● AIM OF THE EXERCISE
Select the lines of the records containing the word "date" and list them.

━━━ GIVEN RECORDS

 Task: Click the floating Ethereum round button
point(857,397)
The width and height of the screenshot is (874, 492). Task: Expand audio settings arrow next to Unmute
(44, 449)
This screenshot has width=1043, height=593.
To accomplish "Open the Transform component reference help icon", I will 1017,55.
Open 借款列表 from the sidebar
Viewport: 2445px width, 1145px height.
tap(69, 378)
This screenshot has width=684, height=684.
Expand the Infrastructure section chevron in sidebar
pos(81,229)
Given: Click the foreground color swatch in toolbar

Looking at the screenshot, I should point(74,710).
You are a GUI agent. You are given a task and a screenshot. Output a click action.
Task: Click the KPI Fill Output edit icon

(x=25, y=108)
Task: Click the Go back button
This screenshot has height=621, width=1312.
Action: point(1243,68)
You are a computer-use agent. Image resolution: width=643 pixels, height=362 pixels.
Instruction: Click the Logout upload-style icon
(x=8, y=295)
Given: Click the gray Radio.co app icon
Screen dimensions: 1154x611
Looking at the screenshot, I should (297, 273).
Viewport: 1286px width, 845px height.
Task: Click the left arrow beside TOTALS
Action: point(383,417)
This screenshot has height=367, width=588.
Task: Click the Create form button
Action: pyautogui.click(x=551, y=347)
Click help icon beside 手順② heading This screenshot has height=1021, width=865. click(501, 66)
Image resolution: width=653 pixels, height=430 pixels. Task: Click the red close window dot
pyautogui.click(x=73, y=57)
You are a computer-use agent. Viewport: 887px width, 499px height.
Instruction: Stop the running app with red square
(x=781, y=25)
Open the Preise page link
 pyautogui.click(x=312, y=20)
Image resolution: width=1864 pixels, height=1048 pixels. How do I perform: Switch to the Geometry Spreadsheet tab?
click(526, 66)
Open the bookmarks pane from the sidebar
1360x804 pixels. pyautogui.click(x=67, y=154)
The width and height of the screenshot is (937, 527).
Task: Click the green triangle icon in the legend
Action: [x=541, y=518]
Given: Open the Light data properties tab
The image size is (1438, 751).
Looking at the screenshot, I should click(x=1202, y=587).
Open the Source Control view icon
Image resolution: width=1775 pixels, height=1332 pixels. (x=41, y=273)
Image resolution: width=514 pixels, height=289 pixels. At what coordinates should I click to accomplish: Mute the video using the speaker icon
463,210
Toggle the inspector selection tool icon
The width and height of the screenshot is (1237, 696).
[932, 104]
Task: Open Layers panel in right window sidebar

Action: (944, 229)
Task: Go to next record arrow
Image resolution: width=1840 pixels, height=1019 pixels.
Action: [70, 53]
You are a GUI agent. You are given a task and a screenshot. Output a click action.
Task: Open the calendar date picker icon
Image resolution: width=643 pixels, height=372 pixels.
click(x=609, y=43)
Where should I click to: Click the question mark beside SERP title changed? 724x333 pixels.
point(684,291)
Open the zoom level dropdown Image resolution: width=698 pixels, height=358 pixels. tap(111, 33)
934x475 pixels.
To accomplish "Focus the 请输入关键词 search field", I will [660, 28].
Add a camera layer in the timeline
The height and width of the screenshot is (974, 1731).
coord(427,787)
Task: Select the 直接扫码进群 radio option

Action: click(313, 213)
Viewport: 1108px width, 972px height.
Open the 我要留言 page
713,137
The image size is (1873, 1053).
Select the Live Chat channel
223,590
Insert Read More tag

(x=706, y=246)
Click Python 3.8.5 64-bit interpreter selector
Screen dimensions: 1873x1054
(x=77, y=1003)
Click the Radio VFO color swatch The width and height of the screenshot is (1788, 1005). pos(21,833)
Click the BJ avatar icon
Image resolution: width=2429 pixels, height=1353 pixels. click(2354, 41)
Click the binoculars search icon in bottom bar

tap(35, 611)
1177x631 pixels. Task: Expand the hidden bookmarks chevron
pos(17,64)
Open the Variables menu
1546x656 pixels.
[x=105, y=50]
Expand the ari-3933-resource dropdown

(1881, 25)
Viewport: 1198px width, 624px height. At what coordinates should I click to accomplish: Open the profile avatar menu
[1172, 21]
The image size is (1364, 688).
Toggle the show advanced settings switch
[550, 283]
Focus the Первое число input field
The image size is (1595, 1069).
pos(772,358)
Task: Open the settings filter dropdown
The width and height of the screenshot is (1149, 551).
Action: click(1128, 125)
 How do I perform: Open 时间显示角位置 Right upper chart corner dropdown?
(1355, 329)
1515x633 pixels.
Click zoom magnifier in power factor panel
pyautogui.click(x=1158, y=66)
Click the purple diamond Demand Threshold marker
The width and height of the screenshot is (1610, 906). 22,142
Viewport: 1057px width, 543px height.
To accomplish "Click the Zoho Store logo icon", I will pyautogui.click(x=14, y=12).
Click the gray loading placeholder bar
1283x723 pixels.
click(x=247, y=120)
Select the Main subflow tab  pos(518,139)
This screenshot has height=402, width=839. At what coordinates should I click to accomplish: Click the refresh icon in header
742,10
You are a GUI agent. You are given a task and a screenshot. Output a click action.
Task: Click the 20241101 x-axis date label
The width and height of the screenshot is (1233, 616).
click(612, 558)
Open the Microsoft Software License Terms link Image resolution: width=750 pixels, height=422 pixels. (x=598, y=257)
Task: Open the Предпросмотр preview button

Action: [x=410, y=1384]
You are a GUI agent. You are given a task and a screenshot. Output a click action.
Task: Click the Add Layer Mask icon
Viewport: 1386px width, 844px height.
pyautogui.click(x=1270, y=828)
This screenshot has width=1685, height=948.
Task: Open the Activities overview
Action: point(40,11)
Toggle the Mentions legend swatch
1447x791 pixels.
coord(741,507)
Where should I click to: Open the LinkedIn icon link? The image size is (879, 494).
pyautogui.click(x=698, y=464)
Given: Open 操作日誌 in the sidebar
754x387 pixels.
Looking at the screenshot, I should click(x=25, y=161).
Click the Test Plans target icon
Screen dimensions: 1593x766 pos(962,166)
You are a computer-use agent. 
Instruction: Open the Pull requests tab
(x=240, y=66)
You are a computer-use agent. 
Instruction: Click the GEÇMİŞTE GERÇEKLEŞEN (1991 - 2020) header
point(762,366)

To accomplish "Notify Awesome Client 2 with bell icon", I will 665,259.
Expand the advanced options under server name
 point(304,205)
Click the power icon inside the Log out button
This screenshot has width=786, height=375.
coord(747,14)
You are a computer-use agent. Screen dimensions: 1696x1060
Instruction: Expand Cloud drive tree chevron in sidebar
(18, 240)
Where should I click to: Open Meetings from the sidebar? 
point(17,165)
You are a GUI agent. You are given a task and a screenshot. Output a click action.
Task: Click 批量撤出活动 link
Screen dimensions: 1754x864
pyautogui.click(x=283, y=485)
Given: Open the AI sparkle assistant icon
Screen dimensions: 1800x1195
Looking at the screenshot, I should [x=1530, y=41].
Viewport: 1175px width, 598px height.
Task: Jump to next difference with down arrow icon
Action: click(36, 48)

━━━━━━

● SOLUTION TO THIS EXERCISE
Task: Open the calendar date picker icon
Task: Click the 20241101 x-axis date label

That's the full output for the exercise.